Document segment
- The Washington Times - Monday, December 4, 2006

NEW YORK (AP) — Pfizer Inc.’s decision to scrap development of a crucial medicine sent its shares plummeting yesterday as analysts fretted about its future and speculated about which companies it might purchase to shore up its pipeline.

Shares of Pfizer fell $2.96, or 10.6 percent, to close at $24.90 on the New York Stock Exchange.

Pfizer said Saturday it had halted development of cholesterol treatment torcetrapib because of an unexpected number of deaths and other complications in the trial.

Torcetrapib was supposed to fill the void when Pfizer’s best-selling drug, cholesterol treatment Lipitor, loses patent protection as early as 2010. Other patent expirations will cost Pfizer $14 billion in annual sales between 2005 and 2007.

Now the revenue gap is looming larger than ever. Analysts said Pfizer has some interesting products in its pipeline, but none that comes close to torcetrapib’s promise, intensifying the pressure to find new medicines.

Entries provided

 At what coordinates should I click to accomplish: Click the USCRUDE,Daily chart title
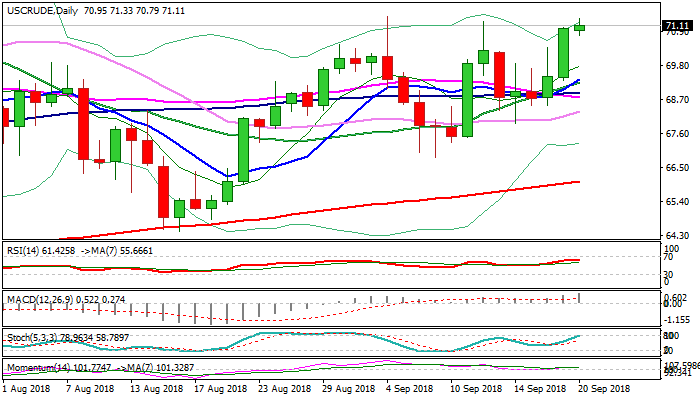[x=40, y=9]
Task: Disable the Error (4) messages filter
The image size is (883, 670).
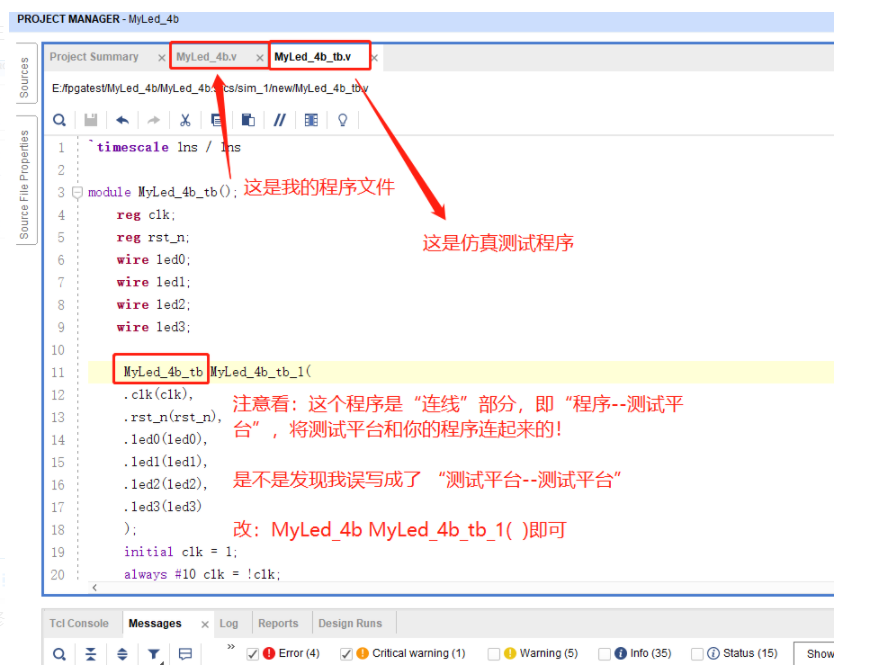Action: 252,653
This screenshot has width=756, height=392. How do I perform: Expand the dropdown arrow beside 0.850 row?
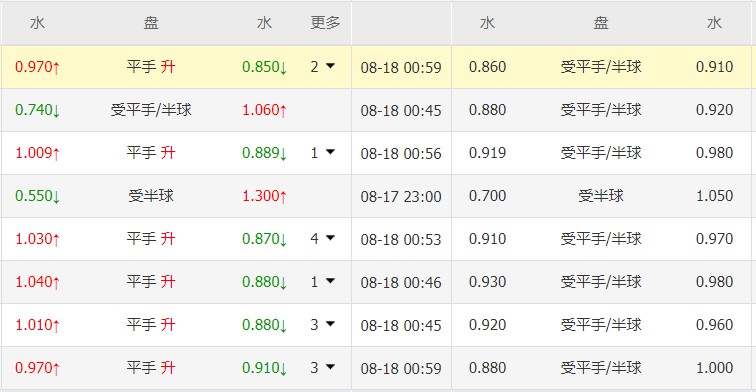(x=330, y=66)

Assigned task A
In the news article about Pfizer, why did Pfizer halt development of torcetrapib?
Assigned task B
Continue the news article about Pfizer from where it stops.

Expected answer A
Because of an unexpected number of deaths and other complications in the trial.

Expected answer B
One avenue is for Pfizer to buy smaller drug companies to gain the drugs they are developing. Pfizer can fund a substantial shopping spree: It has roughly $13 billion in cash and short-term assets, and will reap $13.5 billion from the sale of its consumer products division to Johnson & Johnson, expected to close by year’s end.

As much as analysts think Pfizer will act swiftly to bring new products into the fold, they caution it is no panacea. This year, Pfizer canceled at least two drug development deals. Last month, it pulled out of its deal with drug maker Organon to develop schizophrenia treatment asenapine and over the summer returned its development and marketing rights on sleeping pill Indiplon to Neurocrine Biosciences Inc.

Pfizer is in a tough spot because it wants to show investors it is taking actions to improve its fortunes, but purchasing another company or licensing products also is risky, said Jason Napodano, an analyst at Zacks Independent Research who downgraded Pfizer stock to “sell” from “hold” yesterday.

Mr. Napodano acknowledged that Pfizer pays an attractive dividend and has a stock buyback program that bolsters its share price. Still, he said, “Those aren’t long-term strategies.”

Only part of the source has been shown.